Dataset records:
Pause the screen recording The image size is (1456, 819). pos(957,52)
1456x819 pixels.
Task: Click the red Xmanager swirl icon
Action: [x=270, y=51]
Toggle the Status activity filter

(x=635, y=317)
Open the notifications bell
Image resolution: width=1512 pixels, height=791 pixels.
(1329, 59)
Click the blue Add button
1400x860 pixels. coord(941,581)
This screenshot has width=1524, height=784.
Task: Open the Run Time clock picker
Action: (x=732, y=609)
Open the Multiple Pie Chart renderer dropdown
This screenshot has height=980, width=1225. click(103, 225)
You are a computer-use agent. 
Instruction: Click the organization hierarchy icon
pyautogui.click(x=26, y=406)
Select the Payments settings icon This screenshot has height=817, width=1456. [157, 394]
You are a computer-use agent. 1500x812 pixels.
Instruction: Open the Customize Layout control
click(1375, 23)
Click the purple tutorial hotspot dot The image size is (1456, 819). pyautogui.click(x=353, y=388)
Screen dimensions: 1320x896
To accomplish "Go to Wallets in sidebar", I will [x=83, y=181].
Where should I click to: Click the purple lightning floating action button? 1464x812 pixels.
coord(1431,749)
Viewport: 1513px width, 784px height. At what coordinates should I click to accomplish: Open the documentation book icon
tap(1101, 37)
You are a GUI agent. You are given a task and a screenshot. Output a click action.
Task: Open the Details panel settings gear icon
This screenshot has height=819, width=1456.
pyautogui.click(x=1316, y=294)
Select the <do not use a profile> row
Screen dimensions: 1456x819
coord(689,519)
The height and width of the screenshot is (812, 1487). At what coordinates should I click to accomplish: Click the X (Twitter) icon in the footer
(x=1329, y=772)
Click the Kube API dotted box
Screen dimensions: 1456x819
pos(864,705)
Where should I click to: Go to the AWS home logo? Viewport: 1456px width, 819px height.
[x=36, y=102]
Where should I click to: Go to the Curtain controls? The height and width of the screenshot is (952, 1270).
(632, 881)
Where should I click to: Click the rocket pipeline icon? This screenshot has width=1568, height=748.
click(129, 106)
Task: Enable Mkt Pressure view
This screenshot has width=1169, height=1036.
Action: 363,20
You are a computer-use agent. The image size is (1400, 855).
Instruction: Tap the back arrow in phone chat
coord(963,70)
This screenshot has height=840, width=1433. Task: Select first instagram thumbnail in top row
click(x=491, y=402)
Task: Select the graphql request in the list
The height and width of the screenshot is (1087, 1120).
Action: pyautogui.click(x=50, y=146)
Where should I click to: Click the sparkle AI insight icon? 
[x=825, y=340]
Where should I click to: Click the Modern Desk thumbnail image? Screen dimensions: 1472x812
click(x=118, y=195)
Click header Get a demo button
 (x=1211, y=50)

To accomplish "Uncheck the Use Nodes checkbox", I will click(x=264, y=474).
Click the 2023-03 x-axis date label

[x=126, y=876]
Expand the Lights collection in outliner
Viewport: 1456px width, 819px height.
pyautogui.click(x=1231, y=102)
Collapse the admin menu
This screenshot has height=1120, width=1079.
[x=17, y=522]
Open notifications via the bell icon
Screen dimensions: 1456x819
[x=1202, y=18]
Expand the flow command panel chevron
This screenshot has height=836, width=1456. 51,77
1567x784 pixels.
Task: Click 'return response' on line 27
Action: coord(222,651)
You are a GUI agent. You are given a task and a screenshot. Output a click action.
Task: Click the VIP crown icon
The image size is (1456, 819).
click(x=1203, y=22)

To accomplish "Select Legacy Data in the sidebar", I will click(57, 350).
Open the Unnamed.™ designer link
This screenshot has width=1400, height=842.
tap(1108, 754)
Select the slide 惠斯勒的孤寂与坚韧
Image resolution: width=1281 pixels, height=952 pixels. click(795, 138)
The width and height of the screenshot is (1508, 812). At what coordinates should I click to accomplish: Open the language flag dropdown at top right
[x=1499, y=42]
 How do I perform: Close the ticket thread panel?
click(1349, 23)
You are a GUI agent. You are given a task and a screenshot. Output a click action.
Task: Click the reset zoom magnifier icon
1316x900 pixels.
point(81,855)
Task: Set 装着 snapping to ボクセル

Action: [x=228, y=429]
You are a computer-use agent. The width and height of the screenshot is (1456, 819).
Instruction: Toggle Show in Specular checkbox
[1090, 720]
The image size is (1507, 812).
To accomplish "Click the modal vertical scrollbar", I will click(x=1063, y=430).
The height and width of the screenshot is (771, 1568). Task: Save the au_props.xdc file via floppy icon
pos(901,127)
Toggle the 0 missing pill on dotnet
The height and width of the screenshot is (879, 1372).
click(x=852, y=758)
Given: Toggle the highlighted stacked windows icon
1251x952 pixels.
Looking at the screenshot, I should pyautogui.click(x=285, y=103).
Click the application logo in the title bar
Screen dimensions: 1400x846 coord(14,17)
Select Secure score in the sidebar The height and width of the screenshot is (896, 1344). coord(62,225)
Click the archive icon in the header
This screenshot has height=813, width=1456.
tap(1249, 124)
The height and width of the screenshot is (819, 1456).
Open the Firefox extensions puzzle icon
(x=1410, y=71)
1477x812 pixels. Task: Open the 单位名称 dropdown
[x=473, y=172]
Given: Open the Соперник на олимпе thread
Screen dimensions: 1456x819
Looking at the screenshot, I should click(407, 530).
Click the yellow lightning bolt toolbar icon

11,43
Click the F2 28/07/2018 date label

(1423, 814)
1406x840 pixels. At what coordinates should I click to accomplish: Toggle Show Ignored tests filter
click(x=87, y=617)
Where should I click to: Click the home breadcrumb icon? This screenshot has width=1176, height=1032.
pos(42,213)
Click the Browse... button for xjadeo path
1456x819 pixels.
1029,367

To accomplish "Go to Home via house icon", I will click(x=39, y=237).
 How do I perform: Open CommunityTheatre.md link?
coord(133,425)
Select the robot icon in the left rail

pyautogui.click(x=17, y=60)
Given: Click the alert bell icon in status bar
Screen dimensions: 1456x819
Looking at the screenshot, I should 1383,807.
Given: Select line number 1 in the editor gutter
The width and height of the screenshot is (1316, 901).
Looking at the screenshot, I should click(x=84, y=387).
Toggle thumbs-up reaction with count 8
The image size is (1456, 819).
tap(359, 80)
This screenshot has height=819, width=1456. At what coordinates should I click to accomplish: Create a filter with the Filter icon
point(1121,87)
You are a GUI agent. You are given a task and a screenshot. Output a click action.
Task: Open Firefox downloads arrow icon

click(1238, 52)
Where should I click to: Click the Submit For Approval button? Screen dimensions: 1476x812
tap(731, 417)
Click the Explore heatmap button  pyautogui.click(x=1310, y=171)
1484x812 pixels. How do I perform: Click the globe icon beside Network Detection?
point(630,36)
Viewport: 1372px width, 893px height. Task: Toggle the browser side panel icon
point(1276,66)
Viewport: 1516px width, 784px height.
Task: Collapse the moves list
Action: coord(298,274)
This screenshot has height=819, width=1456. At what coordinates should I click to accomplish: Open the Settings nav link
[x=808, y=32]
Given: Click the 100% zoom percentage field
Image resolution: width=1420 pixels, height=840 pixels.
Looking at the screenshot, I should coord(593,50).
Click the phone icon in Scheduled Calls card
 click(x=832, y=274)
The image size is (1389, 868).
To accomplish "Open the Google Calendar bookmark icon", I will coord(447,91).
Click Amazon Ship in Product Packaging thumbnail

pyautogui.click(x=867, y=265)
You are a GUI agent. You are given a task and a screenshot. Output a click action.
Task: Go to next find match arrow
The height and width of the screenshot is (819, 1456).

WORK INSTRUCTIONS:
Which lines above hold the string "zoom"? Please copy all of them.

RESPONSE BELOW:
Task: Click the reset zoom magnifier icon
Given: Click the 100% zoom percentage field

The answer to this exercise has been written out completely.